Et les usagers dans tout ça ?
Paradoxalement, l’eau, considérée comme un bien commun parce qu’elle est indispensable à la vie, a une dimension presque abstraite : on ne sait pas ce qu’on consomme, combien ça coûte, ni d’où elle vient. « Les usagers n’ont pas de poids dans le service public de l’eau » , résume Christelle Pezon. Les régies nouvelle mouture font souvent un effort sur la transparence. Observatoire de l’eau, représentants d’associations d’usagers au conseil d’administration… « Il y a une grande diversité de formules, d’autant que c’est un des arguments des promoteurs de la gestion publique. Mais on cherche encore comment faire. Ce serait pourtant précieux d’avoir une expertise citoyenne, distincte de celle des techniciens et des élus » , conclut Régis Taisne.

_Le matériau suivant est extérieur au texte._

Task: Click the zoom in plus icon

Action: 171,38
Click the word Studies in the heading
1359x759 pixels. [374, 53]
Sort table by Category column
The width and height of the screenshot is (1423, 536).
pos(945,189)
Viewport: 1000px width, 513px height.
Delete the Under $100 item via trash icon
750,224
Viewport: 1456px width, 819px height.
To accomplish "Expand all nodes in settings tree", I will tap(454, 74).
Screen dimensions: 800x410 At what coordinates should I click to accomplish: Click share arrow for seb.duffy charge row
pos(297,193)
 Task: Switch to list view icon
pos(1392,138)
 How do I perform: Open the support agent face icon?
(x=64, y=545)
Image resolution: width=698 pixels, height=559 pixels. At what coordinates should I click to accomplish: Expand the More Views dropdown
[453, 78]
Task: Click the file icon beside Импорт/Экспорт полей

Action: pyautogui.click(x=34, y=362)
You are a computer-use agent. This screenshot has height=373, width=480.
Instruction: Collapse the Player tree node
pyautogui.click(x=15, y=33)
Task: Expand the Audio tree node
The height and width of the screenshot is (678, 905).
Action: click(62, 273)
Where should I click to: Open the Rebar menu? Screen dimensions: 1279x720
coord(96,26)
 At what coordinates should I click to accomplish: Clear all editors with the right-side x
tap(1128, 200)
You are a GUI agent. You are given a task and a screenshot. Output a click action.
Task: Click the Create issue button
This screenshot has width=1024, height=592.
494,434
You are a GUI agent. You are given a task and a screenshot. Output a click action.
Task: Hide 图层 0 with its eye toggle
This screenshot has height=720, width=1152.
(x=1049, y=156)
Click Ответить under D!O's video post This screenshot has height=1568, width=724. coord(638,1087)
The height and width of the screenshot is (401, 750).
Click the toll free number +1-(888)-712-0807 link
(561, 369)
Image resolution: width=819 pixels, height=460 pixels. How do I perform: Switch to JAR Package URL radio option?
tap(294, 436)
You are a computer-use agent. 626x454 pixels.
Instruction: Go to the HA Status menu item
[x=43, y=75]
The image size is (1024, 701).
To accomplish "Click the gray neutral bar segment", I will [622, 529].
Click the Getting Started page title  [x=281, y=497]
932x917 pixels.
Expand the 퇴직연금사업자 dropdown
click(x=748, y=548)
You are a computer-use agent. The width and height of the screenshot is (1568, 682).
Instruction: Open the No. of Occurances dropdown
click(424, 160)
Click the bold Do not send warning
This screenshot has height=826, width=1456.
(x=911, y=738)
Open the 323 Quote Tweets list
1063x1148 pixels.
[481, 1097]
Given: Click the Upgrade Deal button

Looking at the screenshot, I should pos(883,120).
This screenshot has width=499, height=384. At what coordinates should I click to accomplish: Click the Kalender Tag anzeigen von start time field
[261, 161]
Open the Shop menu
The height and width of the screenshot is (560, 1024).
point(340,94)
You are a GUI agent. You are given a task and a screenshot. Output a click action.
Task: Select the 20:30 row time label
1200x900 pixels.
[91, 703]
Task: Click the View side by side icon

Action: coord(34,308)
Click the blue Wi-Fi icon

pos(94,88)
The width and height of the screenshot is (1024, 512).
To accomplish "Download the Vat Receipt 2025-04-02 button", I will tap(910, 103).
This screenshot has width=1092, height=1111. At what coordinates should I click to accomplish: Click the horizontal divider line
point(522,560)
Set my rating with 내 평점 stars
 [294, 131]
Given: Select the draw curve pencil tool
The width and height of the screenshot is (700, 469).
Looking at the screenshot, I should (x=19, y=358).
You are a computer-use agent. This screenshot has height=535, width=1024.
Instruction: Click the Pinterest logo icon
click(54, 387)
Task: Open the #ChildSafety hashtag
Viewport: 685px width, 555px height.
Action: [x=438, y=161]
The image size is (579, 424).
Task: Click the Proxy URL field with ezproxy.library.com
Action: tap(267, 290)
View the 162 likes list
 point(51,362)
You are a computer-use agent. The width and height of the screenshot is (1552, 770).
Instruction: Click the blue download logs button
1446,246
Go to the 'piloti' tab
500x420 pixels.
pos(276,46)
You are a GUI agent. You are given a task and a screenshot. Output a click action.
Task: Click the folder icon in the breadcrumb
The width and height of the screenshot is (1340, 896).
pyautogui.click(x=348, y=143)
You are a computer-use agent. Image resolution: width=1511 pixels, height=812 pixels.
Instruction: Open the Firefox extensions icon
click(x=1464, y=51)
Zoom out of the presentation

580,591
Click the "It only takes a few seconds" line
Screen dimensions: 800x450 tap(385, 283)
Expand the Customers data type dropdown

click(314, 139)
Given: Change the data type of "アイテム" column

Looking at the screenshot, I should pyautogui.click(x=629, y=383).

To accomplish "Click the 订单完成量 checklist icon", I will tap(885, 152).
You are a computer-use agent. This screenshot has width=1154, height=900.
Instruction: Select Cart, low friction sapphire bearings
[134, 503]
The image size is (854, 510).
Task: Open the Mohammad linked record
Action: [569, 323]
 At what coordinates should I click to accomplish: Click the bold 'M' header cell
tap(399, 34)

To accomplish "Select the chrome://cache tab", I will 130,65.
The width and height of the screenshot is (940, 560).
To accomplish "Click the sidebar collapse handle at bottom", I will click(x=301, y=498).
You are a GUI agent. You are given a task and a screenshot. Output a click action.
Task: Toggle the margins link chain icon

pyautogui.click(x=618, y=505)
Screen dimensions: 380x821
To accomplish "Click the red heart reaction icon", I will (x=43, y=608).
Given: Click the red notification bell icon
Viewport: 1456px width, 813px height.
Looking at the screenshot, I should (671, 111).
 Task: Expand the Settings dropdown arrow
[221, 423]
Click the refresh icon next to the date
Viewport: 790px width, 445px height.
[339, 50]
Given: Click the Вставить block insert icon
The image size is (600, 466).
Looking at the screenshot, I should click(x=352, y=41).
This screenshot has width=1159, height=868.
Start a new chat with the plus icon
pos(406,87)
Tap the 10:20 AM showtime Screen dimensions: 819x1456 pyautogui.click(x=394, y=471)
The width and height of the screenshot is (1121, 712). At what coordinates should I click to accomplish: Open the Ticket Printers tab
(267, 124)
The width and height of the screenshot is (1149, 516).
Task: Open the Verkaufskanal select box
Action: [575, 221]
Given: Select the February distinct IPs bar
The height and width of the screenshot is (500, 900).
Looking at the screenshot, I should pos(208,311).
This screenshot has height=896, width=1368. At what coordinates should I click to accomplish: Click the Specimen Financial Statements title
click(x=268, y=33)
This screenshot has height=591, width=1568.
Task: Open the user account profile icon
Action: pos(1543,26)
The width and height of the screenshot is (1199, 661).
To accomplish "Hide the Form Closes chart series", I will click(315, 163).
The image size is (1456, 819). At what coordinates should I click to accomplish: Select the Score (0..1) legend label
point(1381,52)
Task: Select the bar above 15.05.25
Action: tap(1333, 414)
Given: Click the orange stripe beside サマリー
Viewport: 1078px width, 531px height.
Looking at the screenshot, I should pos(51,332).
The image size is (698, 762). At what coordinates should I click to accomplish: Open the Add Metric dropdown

Régie publique Le mode de gestion publique par excellence. La plupart des régies ont une personnalité morale et une autonomie financière par rapport à la collectivité organisatrice. (1) EPCI à fiscalité propre L’intercommunalité (établissement public de coopération intercommunale) peut être plus ou moins intégrée. Plus intégrée, elle est à fiscalité propre et dotée d’instances dirigeantes dédiées. Dans sa forme la plus souple, les syndicats intercommunaux, il n’y a pas de fiscalité propre, ni de portage politique dédié. (2) Service de l’eau On distingue trois phases : la production (pompage, filtrage, traitement), le transport et la distribution. (3) Délégation de service public (DSP) La puissance publique délègue à un opérateur privé la gestion d’un service public. Soit sous la forme de l’affermage, en gardant un plus grand contrôle, soit sous la forme de la concession. (4) Assainissement collectif Les trois phases sont la collecte, le transport et la dépollution. Cela constitue le « petit cycle » de l’eau. Le « grand cycle » de l’eau désigne la gestion des bassins d’eau.